__DATA SUPPLIED__.
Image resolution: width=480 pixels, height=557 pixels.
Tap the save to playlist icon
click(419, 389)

---

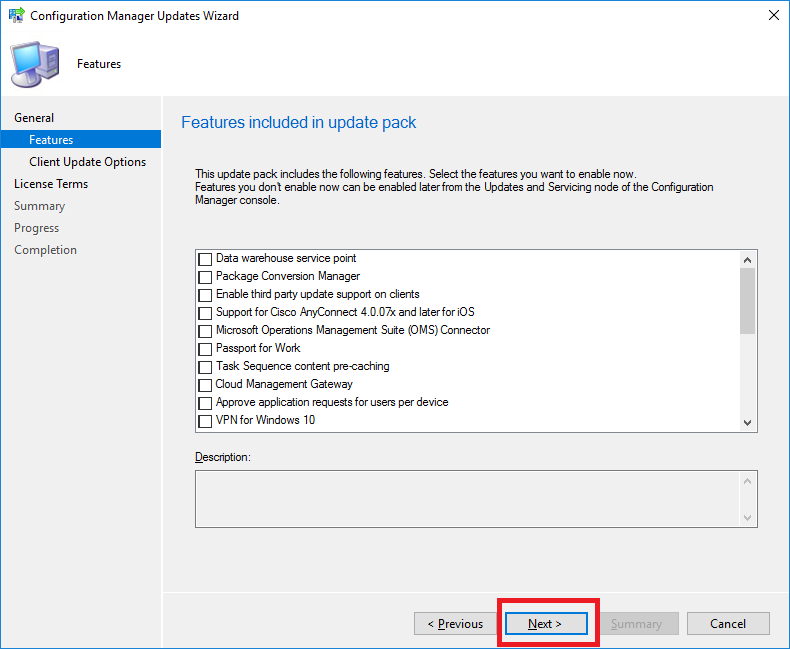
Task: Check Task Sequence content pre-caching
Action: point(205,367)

__TASK STATEMENT__. Reproduce everything from the line containing "Image resolution: width=480" down to the line containing "click(419, 389)", changing "playlist" to "queue" and leaving all else as it stands.

__COMPLETE RESPONSE__.
Image resolution: width=480 pixels, height=557 pixels.
Tap the save to queue icon
click(419, 389)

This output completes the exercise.